Researchers realize two-photon pumped nanolaser from formamidinium perovskites
Formamidinium (FA) perovskites have exhibited outstanding optoelectronic properties in efficient solar cells and light-emitting diodes. However, their development on nanolaser application has rarely been explored, especially the up-conversion lasing performance.
Recently, a collaborative research team from Shanghai Institute of Optics and Fine Mechanics (SIOM) of the Chinese Academy of Sciences (CAS) and Chongqing University has succeeded in obtaining two-photon pumped lasing from colloidal FA-perovskite nanocrystals (NCs) at room temperature. This work was published in ACS Photonics.
In the experiment, researcher prepared the FA-perovskite NCs as gain medium by a simple ligand-assisted reprecipitation strategy. These colloidal FAPbX3 NCs exhibited tunable bright emission (from 433 to 667 nm) through halide exchange.
Simultaneously, by tuning the ratio of the surface organic ligands, the morphology of FAPbBr3 NCs could be transferred from quantum dots to nanoplatelets, and consequently, the emission spectra were also tuned in 520-542 nm.
Subsequently, they demonstrated the excellent nonlinear characteristic of NCs. A large two-photon absorption coefficient (0.76 cm/GW) and high optical net gain (480 cm-1) were achieved, suggesting that FAPbX3 NCs could be regarded as an excellent optical gain medium.

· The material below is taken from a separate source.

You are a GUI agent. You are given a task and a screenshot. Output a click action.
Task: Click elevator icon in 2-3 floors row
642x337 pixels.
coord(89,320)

Furthermore, the low-threshold amplified spontaneous emission (ASE) under both two- and one-photon excitations was observed. The temperature-dependent ASE action revealed the strong temperature-tolerant ASE action with a high characteristic temperature of 308 K, indicating the weak requirements of heat management of FA-based devices.
Finally, FAPbBr3 NCs were coupled into a hollow capillary tube. Stable two-photon excited whispering-gallery-mode lasing was successfully achieved with a low threshold of ～310 μJ/cm2.
These findings suggest that FAPbX3 NCs can act as promising gain media for high-performance upconverted nanolasers toward optoelectronic application.